Format the data as a JSON list of strings, one per line, starting from the first line and ending after the line that contains "click(x=230, y=191)". Skip blank lines and leave out the pictures.

DATA EXTRACT:
______________________________
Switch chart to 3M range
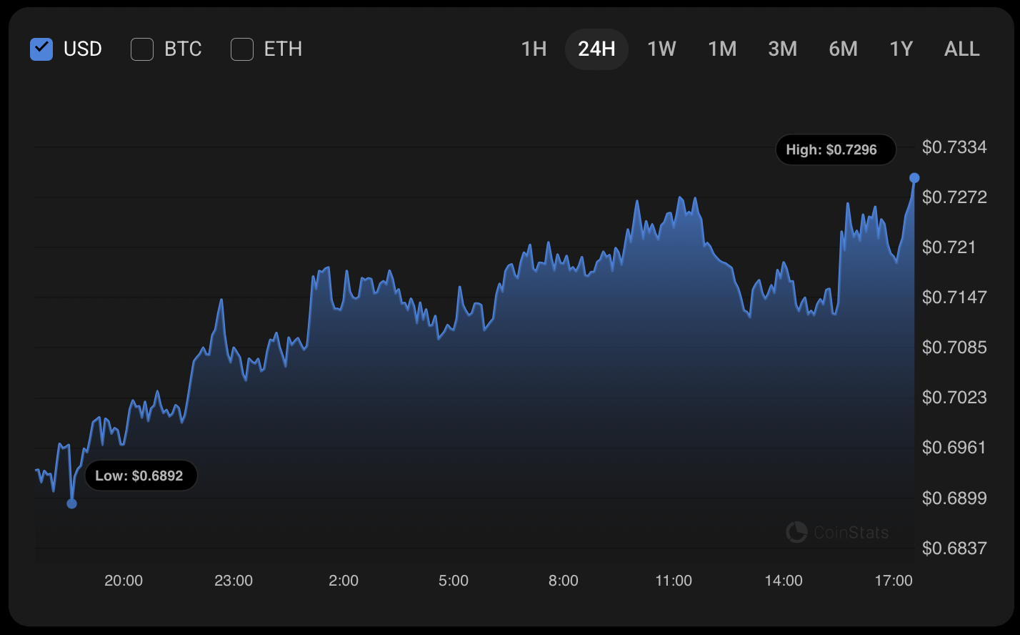The width and height of the screenshot is (1020, 635). pos(782,49)
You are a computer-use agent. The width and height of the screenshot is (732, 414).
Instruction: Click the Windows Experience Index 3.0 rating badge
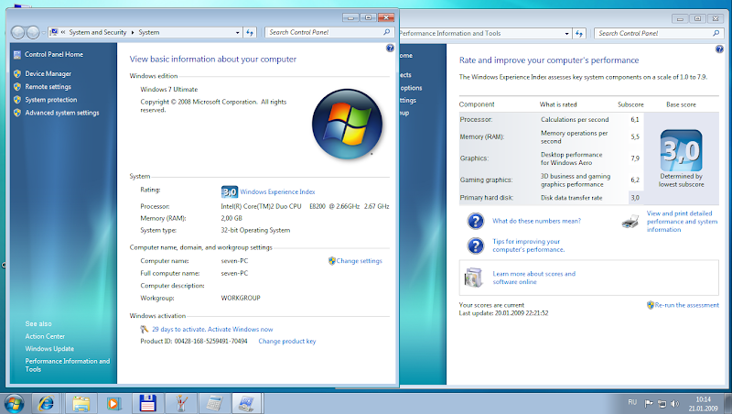click(x=230, y=191)
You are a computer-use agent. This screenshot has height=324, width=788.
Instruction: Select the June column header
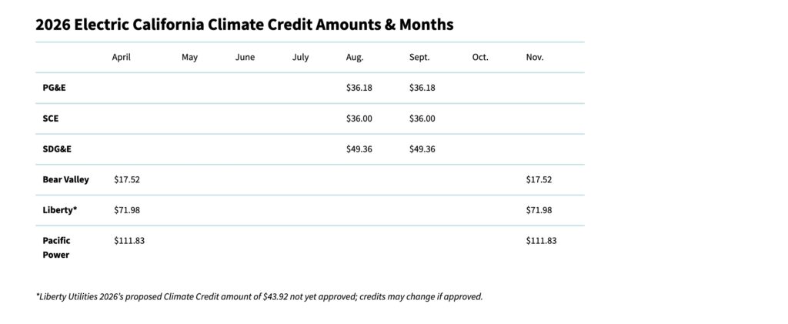click(245, 57)
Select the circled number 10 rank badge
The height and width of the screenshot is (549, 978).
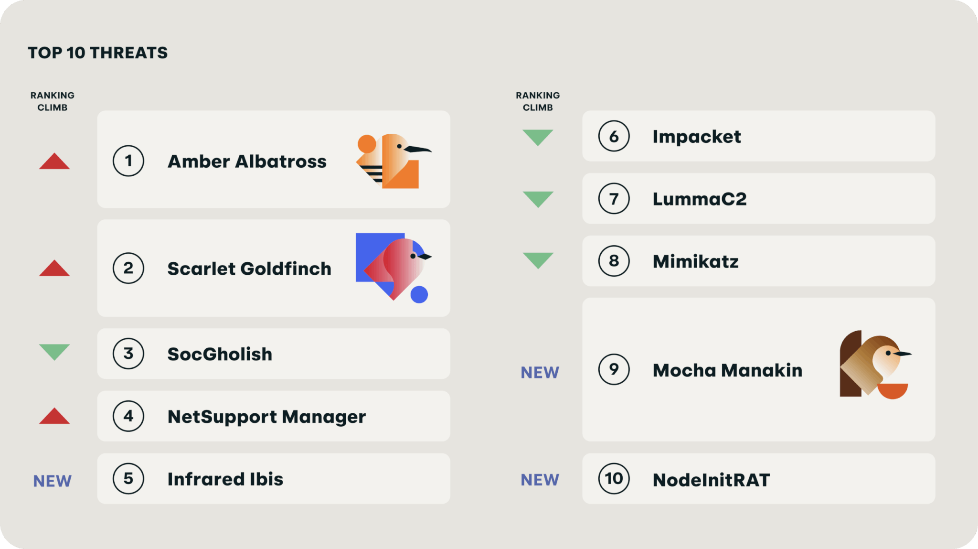coord(614,478)
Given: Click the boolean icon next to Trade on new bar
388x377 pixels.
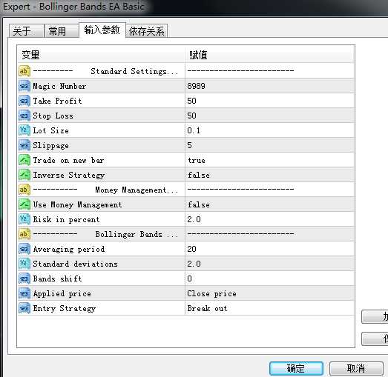Looking at the screenshot, I should pos(24,160).
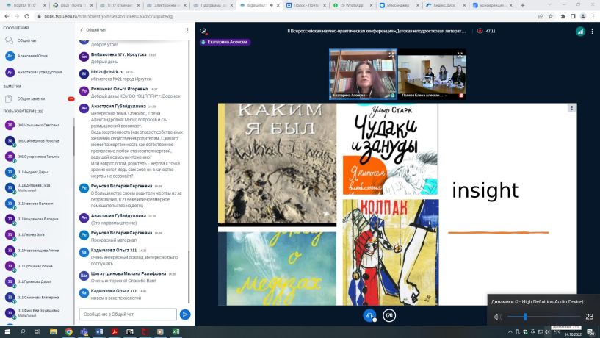
Task: Open Google Chrome from the taskbar
Action: (x=68, y=332)
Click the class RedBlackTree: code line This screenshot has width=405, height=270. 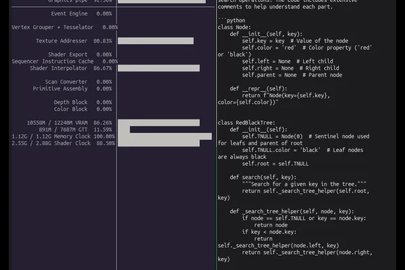point(246,123)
______________________________
RESPONSE FOR THIS EXERCISE:
[
  "Switch chart to 3M range",
  "The width and height of the screenshot is (1020, 635). pos(782,49)",
  "You are a computer-use agent. The width and height of the screenshot is (732, 414).",
  "Instruction: Click the Windows Experience Index 3.0 rating badge",
  "click(x=230, y=191)"
]